After placing a hemostat at both sides of the incision and under the xiphoid process, pull and tape the tail downward to extend the abdomen and use a six-inch sterile cotton tip applicator to separate and expose the spleen from the pancreatic fat tissue. Next, vortex the cancer cell suspension of interest to dissociate any cell clumps and load the cells into a 0.5-milliliter insulin syringe equipped with a 28-gauge needle. Slowly and carefully inject 100 microliters of cells into the tip of the spleen, placing a cotton tip adjacent to the side of the needle puncture to absorb any possible tumor spillage into the peritoneal cavity while adding gentle pressure to stabilize the spleen during injection.

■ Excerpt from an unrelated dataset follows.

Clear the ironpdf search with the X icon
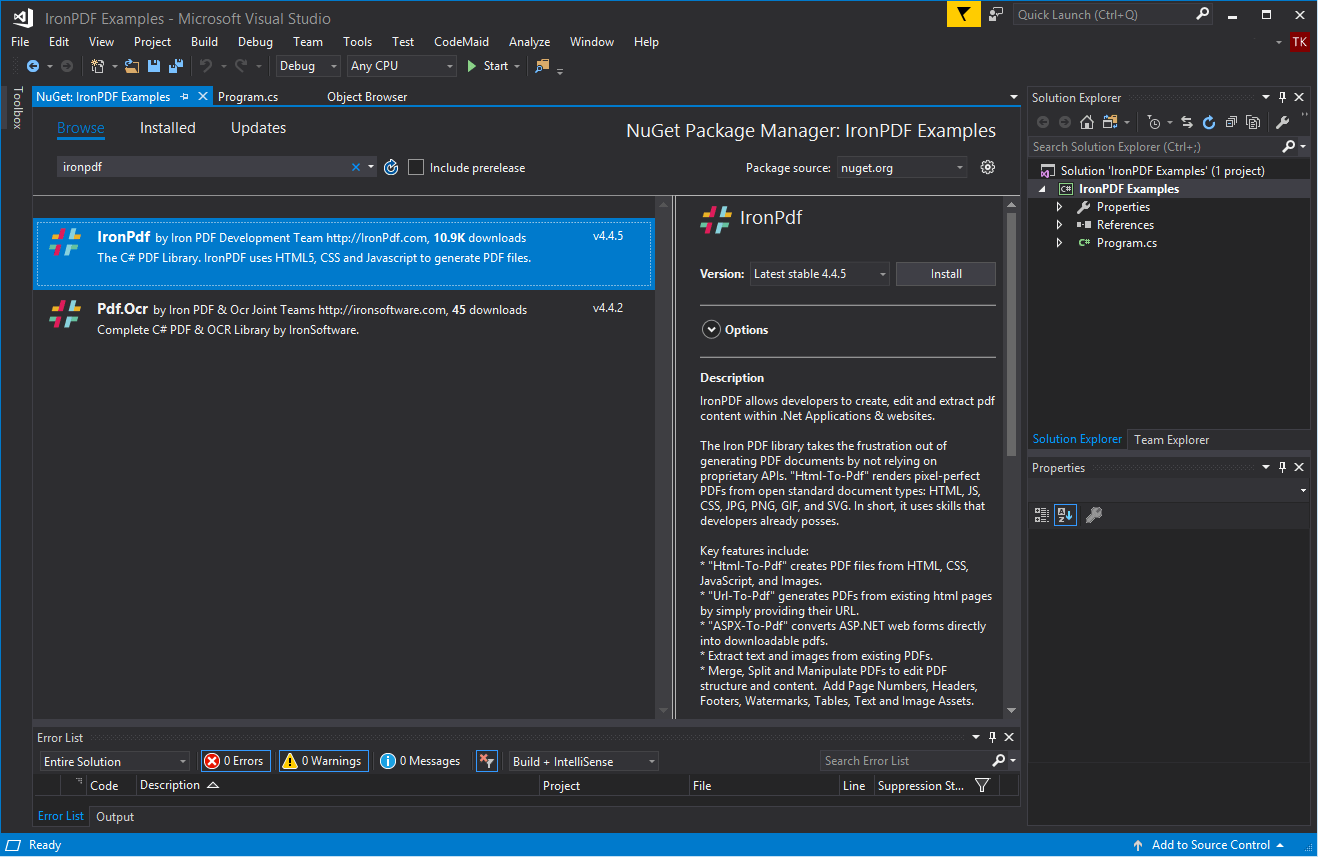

A successful injection will be evident by a change in the color of the liver. When all of the cells have been delivered, place a piece of PBS-soaked sterile gauze over the dissected area and place the mouse onto a heating pad for 15 minutes to allow the cancer cells to circulate within the system. To induce an ischemia and reperfusion injury, use two moistened cotton tips to gently move the intestine from the cavity to expose the portal vein and place the mouse under a dissecting microscope.

Lift the median and left lateral liver lobes up against the diaphragm. Place a small moist cotton swab between the median lobe and the right lateral lobe to create sufficient space for clamping and carefully pass a vessel dilator forceps behind the portal triad and, using the vessel dilator forceps, use a 10-centimeter piece of 4-0 polypropylene suture to pass behind and lift the portal triad. Use a micro-serrifine clamp applicator with a lock to place a microvascular clamp onto the left and median liver lobes to occlude all of the structures in the portal triad.

When blanching is observed, remove the 4-0 polypropylene suture and small cotton swab and carefully return the intestine to the abdominal cavity. Cover the abdominal wall with a new piece of PBS-soaked gauze and cover the gauze with plastic wrap to minimize the evaporative loss. Then place the mouse back onto the heating pad for 60 minutes.

Throughout the ischemic interval, visualize the pale blanching of the right medial, left medial, and lateral lobes to confirm evidence of the ischemia injury. At the end of the injury period, remove the clamp. To perform a splenectomy, carefully lift the spleen with smooth forceps and use a handheld cautery device to cauterize the splenic blood vessels to avoid excessive bleeding.

Transect the vessels at the cauterized section to remove the spleen and immediately use 4-0 polypropylene sutures to close the muscle and skin incisions in a double-layer suture pattern. Then place the mouse back into its home cage with monitoring until full recovery. Surgical stress significantly increases the amount of pre-established micrometastases within the liver.

This difference is observed even two weeks after ischemia reperfusion compared to non-ischemia reperfused mice. The liver ischemia reperfusion and tumor cell injection can be affected by room temperature and cell viability, so take care to control these variables. This technique facilitates the study of the effects of surgical stress and liver injury on the growth of metastatic disease.

This will help researchers to better understand the phenomenon of surgery-induced tumor growth.